→ Task statement
Once you have read the data below, set it all down again exactly.
++++ Data under study ++++
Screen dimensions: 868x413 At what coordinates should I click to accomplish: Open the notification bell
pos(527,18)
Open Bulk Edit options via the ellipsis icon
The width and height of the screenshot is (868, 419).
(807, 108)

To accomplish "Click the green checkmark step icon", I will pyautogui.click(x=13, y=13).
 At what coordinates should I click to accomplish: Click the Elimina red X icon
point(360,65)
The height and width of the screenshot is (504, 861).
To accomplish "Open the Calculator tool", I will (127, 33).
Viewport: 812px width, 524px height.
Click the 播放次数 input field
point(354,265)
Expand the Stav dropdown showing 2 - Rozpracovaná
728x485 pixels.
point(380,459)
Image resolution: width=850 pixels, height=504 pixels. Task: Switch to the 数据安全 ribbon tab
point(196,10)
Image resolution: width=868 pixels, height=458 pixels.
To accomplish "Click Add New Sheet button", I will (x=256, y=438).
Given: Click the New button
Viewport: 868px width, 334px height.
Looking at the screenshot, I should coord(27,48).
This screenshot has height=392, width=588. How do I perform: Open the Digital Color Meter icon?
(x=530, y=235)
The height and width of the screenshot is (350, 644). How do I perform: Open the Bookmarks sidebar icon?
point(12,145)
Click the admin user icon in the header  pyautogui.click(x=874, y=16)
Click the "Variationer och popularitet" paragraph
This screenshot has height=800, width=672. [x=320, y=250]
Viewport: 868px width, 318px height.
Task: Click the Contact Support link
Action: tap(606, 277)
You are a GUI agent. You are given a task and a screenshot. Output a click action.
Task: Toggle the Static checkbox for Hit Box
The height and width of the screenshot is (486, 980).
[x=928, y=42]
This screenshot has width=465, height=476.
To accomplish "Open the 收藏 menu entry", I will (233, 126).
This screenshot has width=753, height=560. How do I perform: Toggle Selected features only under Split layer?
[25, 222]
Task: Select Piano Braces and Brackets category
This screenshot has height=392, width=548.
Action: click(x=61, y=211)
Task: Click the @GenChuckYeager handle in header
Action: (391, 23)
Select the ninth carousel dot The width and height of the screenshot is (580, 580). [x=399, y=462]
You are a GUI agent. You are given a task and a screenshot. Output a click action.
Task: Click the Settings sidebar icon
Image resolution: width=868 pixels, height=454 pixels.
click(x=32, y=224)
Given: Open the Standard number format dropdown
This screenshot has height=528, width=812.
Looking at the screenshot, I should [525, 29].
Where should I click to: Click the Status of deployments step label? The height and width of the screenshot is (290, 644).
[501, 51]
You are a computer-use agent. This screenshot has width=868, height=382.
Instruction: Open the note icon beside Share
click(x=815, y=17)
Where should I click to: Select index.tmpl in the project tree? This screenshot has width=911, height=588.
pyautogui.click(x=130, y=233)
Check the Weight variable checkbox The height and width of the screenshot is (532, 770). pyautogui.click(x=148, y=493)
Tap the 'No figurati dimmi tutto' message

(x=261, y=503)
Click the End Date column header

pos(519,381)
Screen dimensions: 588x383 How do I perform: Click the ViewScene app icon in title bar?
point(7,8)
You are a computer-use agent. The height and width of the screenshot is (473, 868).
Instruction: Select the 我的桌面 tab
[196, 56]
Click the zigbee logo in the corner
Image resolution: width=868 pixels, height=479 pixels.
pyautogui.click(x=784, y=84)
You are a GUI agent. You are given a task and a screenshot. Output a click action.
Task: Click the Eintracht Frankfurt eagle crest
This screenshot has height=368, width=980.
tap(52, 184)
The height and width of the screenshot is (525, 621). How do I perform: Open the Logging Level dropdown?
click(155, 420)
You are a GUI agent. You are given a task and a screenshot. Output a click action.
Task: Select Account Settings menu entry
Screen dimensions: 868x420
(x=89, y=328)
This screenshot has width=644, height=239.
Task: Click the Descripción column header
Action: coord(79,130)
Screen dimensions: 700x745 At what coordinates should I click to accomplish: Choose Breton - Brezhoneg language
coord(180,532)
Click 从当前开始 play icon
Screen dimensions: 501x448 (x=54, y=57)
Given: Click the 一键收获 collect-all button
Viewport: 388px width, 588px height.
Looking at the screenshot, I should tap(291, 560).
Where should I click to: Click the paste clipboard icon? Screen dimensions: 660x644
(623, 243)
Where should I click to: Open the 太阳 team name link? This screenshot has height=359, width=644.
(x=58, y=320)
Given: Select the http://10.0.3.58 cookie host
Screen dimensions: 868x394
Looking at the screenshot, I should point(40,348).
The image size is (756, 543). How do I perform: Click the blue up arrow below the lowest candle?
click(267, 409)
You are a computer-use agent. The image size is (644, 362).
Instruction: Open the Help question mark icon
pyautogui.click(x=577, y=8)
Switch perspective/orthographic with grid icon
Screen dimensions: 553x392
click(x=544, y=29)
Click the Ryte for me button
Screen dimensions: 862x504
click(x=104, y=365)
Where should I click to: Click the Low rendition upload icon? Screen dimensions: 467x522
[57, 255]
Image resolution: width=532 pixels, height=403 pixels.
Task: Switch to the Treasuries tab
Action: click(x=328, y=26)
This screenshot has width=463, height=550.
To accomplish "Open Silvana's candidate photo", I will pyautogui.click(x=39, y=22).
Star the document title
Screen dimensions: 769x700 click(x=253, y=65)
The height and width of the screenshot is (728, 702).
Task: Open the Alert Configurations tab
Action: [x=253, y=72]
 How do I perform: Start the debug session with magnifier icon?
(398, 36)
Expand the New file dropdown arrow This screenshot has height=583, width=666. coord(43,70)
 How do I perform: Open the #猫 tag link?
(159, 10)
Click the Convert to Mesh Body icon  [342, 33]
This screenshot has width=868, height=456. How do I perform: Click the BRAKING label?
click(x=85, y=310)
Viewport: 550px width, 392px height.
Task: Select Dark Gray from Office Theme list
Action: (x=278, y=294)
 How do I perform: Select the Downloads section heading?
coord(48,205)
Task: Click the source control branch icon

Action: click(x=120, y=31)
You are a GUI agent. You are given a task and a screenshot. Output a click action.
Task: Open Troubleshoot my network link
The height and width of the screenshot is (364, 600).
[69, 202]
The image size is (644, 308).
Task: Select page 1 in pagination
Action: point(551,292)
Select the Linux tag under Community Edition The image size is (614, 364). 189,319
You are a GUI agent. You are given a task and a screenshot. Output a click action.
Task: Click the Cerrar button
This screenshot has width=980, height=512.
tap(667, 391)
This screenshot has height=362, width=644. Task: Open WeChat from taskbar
++++
→ Finished task
Screen dimensions: 868x413 At what coordinates should I click to accomplish: Open the notification bell
pos(527,18)
Open Bulk Edit options via the ellipsis icon
The width and height of the screenshot is (868, 419).
(807, 108)

To accomplish "Click the green checkmark step icon", I will pyautogui.click(x=13, y=13).
 At what coordinates should I click to accomplish: Click the Elimina red X icon
point(360,65)
The height and width of the screenshot is (504, 861).
To accomplish "Open the Calculator tool", I will (127, 33).
Viewport: 812px width, 524px height.
Click the 播放次数 input field
point(354,265)
Expand the Stav dropdown showing 2 - Rozpracovaná
728x485 pixels.
point(380,459)
Image resolution: width=850 pixels, height=504 pixels. Task: Switch to the 数据安全 ribbon tab
point(196,10)
Image resolution: width=868 pixels, height=458 pixels.
To accomplish "Click Add New Sheet button", I will (x=256, y=438).
Given: Click the New button
Viewport: 868px width, 334px height.
Looking at the screenshot, I should coord(27,48).
This screenshot has height=392, width=588. How do I perform: Open the Digital Color Meter icon?
(x=530, y=235)
The height and width of the screenshot is (350, 644). How do I perform: Open the Bookmarks sidebar icon?
point(12,145)
Click the admin user icon in the header  pyautogui.click(x=874, y=16)
Click the "Variationer och popularitet" paragraph
This screenshot has height=800, width=672. [x=320, y=250]
Viewport: 868px width, 318px height.
Task: Click the Contact Support link
Action: tap(606, 277)
You are a GUI agent. You are given a task and a screenshot. Output a click action.
Task: Toggle the Static checkbox for Hit Box
The height and width of the screenshot is (486, 980).
[x=928, y=42]
This screenshot has width=465, height=476.
To accomplish "Open the 收藏 menu entry", I will (233, 126).
This screenshot has width=753, height=560. How do I perform: Toggle Selected features only under Split layer?
[25, 222]
Task: Select Piano Braces and Brackets category
This screenshot has height=392, width=548.
Action: click(x=61, y=211)
Task: Click the @GenChuckYeager handle in header
Action: (391, 23)
Select the ninth carousel dot The width and height of the screenshot is (580, 580). [x=399, y=462]
You are a GUI agent. You are given a task and a screenshot. Output a click action.
Task: Click the Settings sidebar icon
Image resolution: width=868 pixels, height=454 pixels.
click(x=32, y=224)
Given: Open the Standard number format dropdown
This screenshot has height=528, width=812.
Looking at the screenshot, I should [525, 29].
Where should I click to: Click the Status of deployments step label? The height and width of the screenshot is (290, 644).
[501, 51]
You are a computer-use agent. This screenshot has width=868, height=382.
Instruction: Open the note icon beside Share
click(x=815, y=17)
Where should I click to: Select index.tmpl in the project tree? This screenshot has width=911, height=588.
pyautogui.click(x=130, y=233)
Check the Weight variable checkbox The height and width of the screenshot is (532, 770). pyautogui.click(x=148, y=493)
Tap the 'No figurati dimmi tutto' message

(x=261, y=503)
Click the End Date column header

pos(519,381)
Screen dimensions: 588x383 How do I perform: Click the ViewScene app icon in title bar?
point(7,8)
You are a computer-use agent. The height and width of the screenshot is (473, 868).
Instruction: Select the 我的桌面 tab
[196, 56]
Click the zigbee logo in the corner
Image resolution: width=868 pixels, height=479 pixels.
pyautogui.click(x=784, y=84)
You are a GUI agent. You are given a task and a screenshot. Output a click action.
Task: Click the Eintracht Frankfurt eagle crest
This screenshot has height=368, width=980.
tap(52, 184)
The height and width of the screenshot is (525, 621). How do I perform: Open the Logging Level dropdown?
click(155, 420)
You are a GUI agent. You are given a task and a screenshot. Output a click action.
Task: Select Account Settings menu entry
Screen dimensions: 868x420
(x=89, y=328)
This screenshot has width=644, height=239.
Task: Click the Descripción column header
Action: coord(79,130)
Screen dimensions: 700x745 At what coordinates should I click to accomplish: Choose Breton - Brezhoneg language
coord(180,532)
Click 从当前开始 play icon
Screen dimensions: 501x448 (x=54, y=57)
Given: Click the 一键收获 collect-all button
Viewport: 388px width, 588px height.
Looking at the screenshot, I should tap(291, 560).
Where should I click to: Click the paste clipboard icon? Screen dimensions: 660x644
(623, 243)
Where should I click to: Open the 太阳 team name link? This screenshot has height=359, width=644.
(x=58, y=320)
Given: Select the http://10.0.3.58 cookie host
Screen dimensions: 868x394
Looking at the screenshot, I should point(40,348).
The image size is (756, 543). How do I perform: Click the blue up arrow below the lowest candle?
click(267, 409)
You are a computer-use agent. The image size is (644, 362).
Instruction: Open the Help question mark icon
pyautogui.click(x=577, y=8)
Switch perspective/orthographic with grid icon
Screen dimensions: 553x392
click(x=544, y=29)
Click the Ryte for me button
Screen dimensions: 862x504
click(x=104, y=365)
Where should I click to: Click the Low rendition upload icon? Screen dimensions: 467x522
[57, 255]
Image resolution: width=532 pixels, height=403 pixels.
Task: Switch to the Treasuries tab
Action: click(x=328, y=26)
This screenshot has width=463, height=550.
To accomplish "Open Silvana's candidate photo", I will pyautogui.click(x=39, y=22).
Star the document title
Screen dimensions: 769x700 click(x=253, y=65)
The height and width of the screenshot is (728, 702).
Task: Open the Alert Configurations tab
Action: [x=253, y=72]
 How do I perform: Start the debug session with magnifier icon?
(398, 36)
Expand the New file dropdown arrow This screenshot has height=583, width=666. coord(43,70)
 How do I perform: Open the #猫 tag link?
(159, 10)
Click the Convert to Mesh Body icon  [342, 33]
This screenshot has width=868, height=456. How do I perform: Click the BRAKING label?
click(x=85, y=310)
Viewport: 550px width, 392px height.
Task: Select Dark Gray from Office Theme list
Action: (x=278, y=294)
 How do I perform: Select the Downloads section heading?
coord(48,205)
Task: Click the source control branch icon

Action: click(x=120, y=31)
You are a GUI agent. You are given a task and a screenshot. Output a click action.
Task: Open Troubleshoot my network link
The height and width of the screenshot is (364, 600).
[69, 202]
The image size is (644, 308).
Task: Select page 1 in pagination
Action: point(551,292)
Select the Linux tag under Community Edition The image size is (614, 364). 189,319
You are a GUI agent. You are given a task and a screenshot. Output a click action.
Task: Click the Cerrar button
This screenshot has width=980, height=512.
tap(667, 391)
This screenshot has height=362, width=644. Task: Open WeChat from taskbar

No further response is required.